Reading text: Begin

Bishop Anthony Fisher OP was the principal celebrant at the Funeral Mass at St Patrick's Cathedral, Melbourne, for Creos Mary Roman, who died in January. Creos, born Craig Cameron, was a reformed drug addict and anarchist who underwent a conversion experience, served for several years as Assistant Sacristan at St Patrick's Cathedral, Melbourne, and later worked for drug addicts and the destitute in houses of Mother Teresa's Missionaries of Charity in Melbourne and Calcutta.

This is taken from Bishop Fisher's homily.

When I attended Creos to administer the Last Rites and celebrate Mass for him last week, he was holding his mother's hand very much like the baby and little boy he was 51 years ago. Craig, as he then was, enjoyed a happy childhood in rural New Zealand. I'm told that after his father left and his mother, sister and he moved into Council housing, he would try to help with the housework and at age six sat inside the kitchen cupboards cleaning them, wearing a T-shirt already too small for him and ultimately handed down to his Teddy.

The boy grew up. During his high school years Creos worked in a butcher's shop and a cabinet maker's. He left home around 16 and flirted for a time with other religions. In Auckland he got into the punk scene, protest marches and drugs. One day while his mother was chopping kindling for the range, an apparition appeared before her decked out in chains in all directions, safety pins though nose and ears, a leather studded collar, knee-high boots and a zigzag haircut.

Reading text: End
Data supplied: Begin

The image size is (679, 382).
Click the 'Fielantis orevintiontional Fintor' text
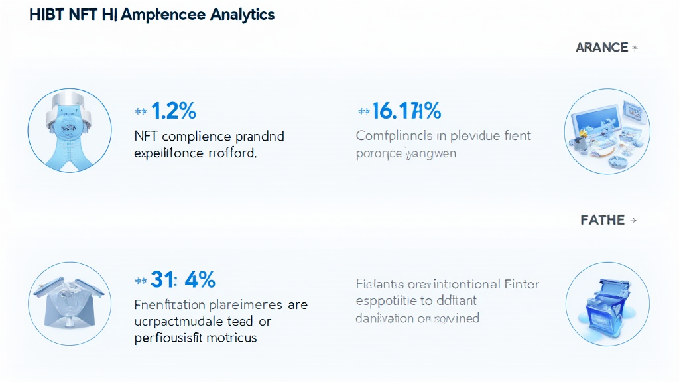tap(448, 285)
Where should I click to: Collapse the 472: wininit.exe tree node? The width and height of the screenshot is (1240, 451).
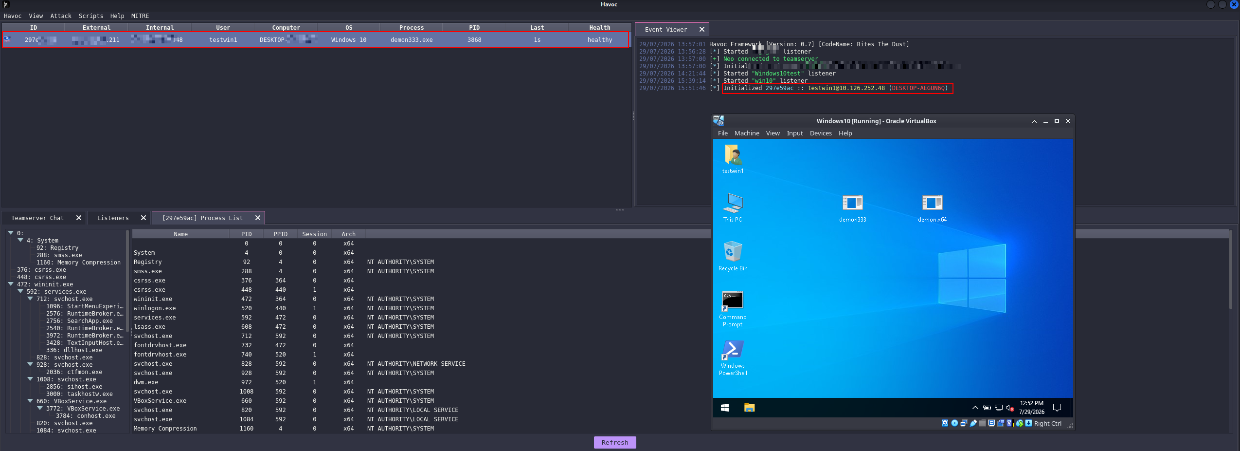(11, 284)
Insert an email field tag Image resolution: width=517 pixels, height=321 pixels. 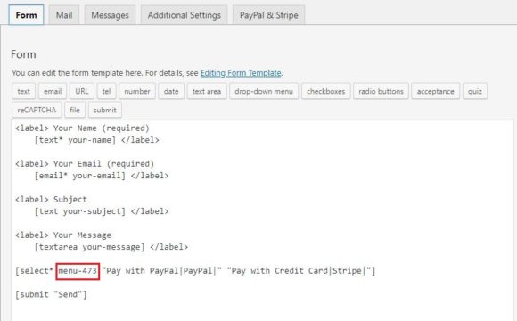point(53,91)
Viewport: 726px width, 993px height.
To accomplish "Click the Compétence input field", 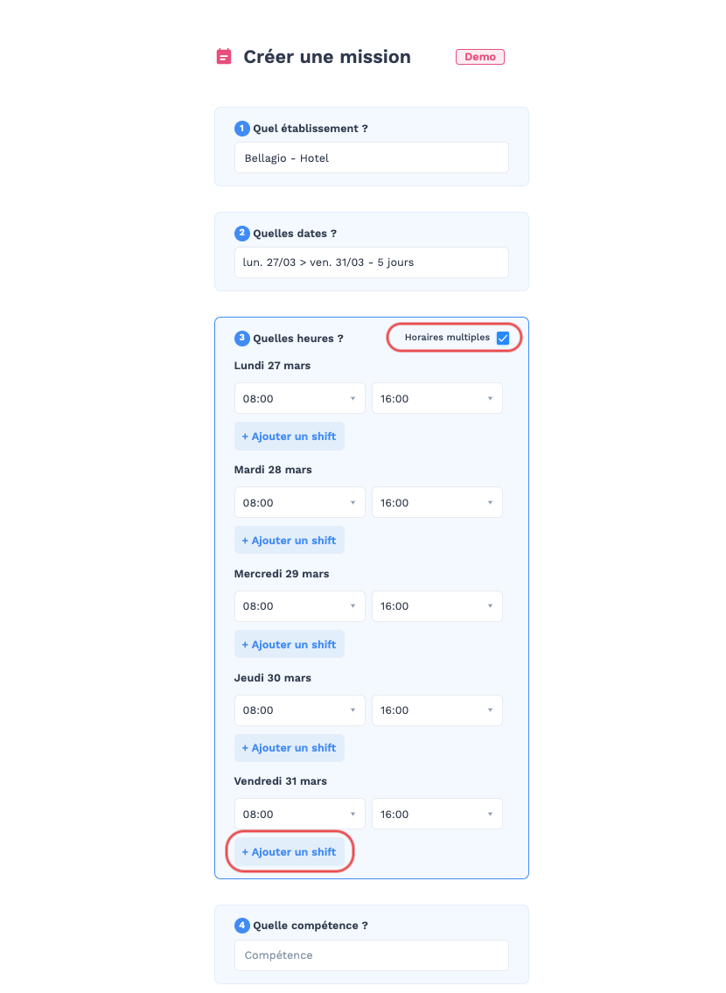I will pos(372,955).
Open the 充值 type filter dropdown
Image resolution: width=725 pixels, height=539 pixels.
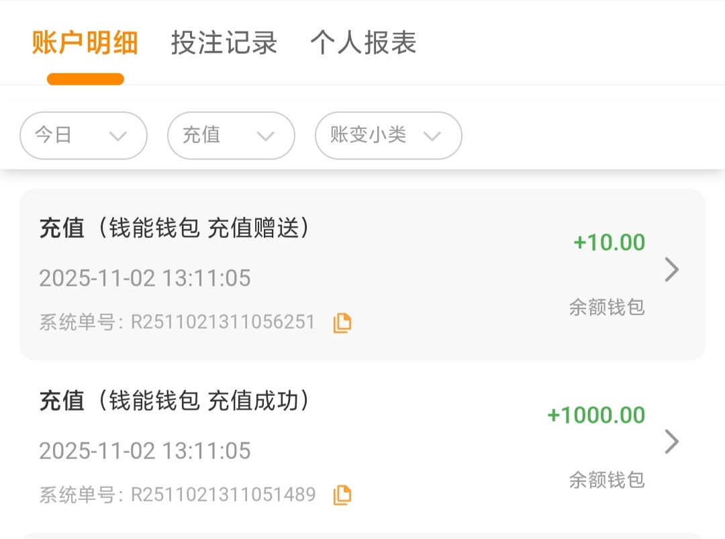click(231, 136)
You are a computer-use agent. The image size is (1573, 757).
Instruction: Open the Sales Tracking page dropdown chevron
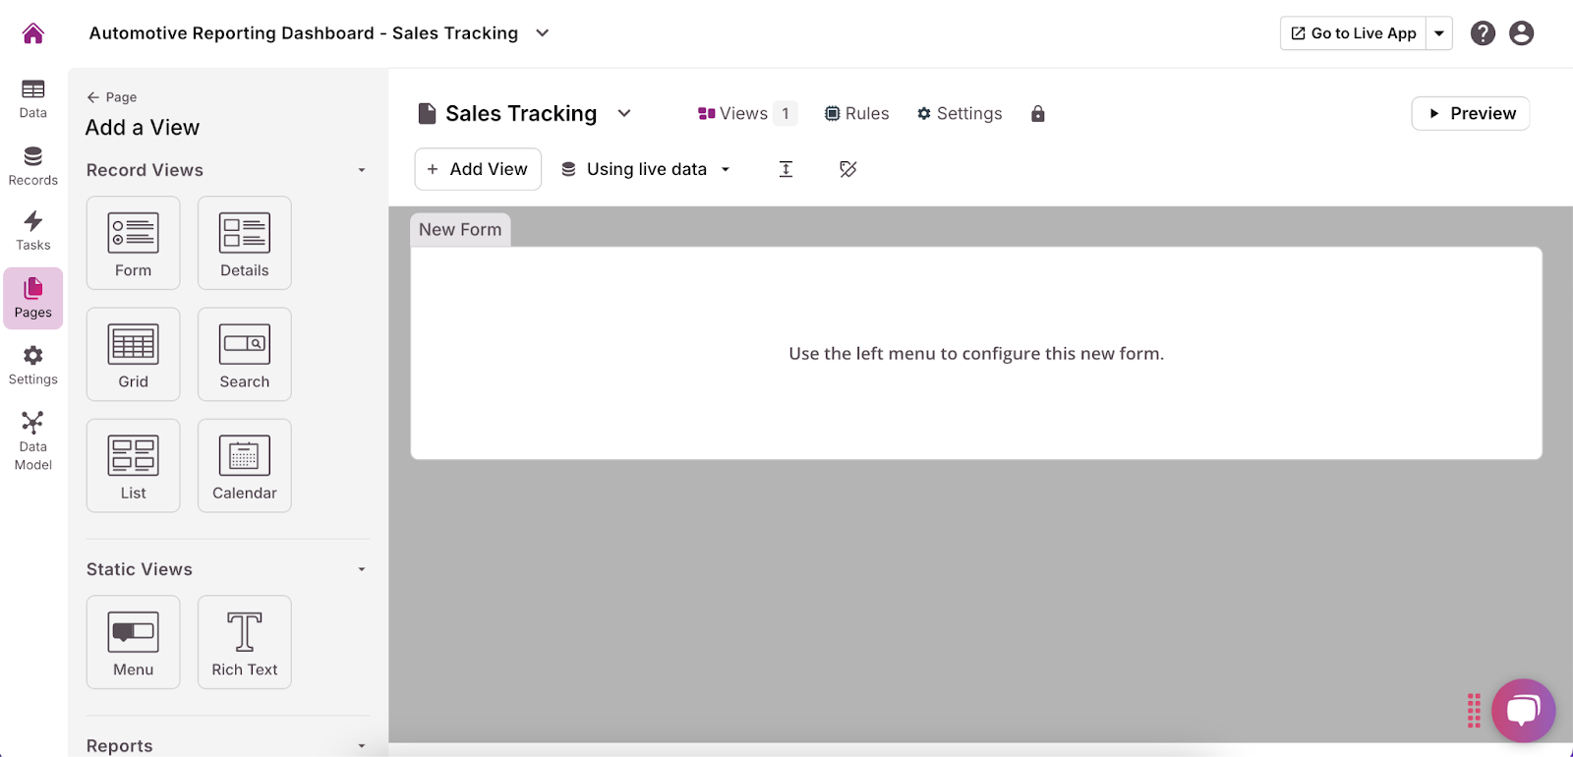tap(624, 113)
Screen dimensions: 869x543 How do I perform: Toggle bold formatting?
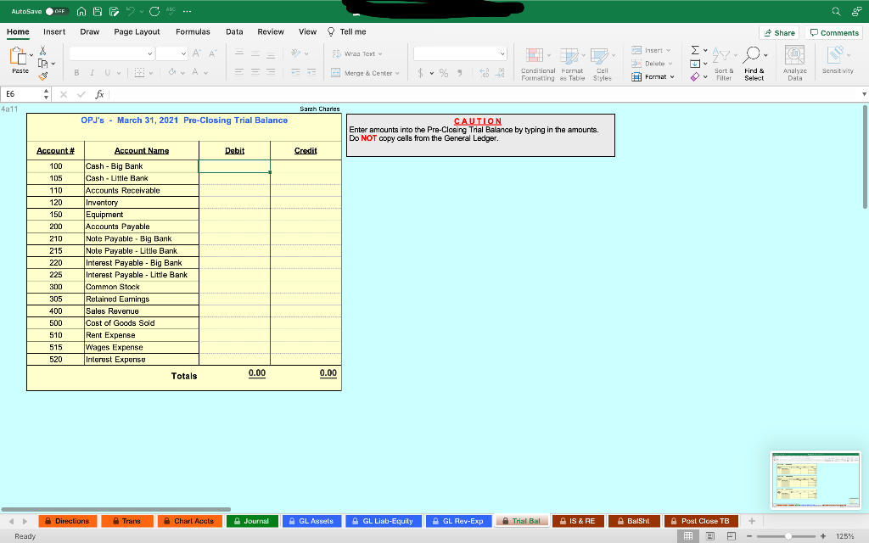click(x=76, y=71)
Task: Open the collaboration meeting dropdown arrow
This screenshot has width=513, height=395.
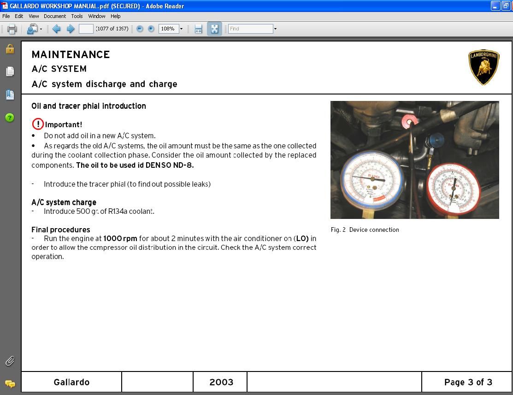Action: point(41,29)
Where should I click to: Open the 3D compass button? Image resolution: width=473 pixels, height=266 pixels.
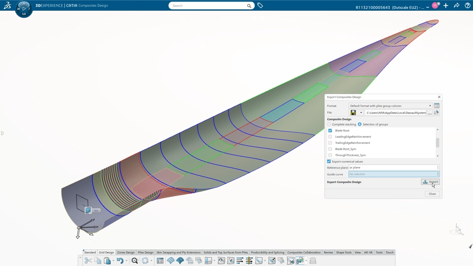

Data supplied: End

### Your goal
Reproduce, word for word, the stretch of the homily text from "When I attended" through "to his Teddy.".

### Reply to the exercise
When I attended Creos to administer the Last Rites and celebrate Mass for him last week, he was holding his mother's hand very much like the baby and little boy he was 51 years ago. Craig, as he then was, enjoyed a happy childhood in rural New Zealand. I'm told that after his father left and his mother, sister and he moved into Council housing, he would try to help with the housework and at age six sat inside the kitchen cupboards cleaning them, wearing a T-shirt already too small for him and ultimately handed down to his Teddy.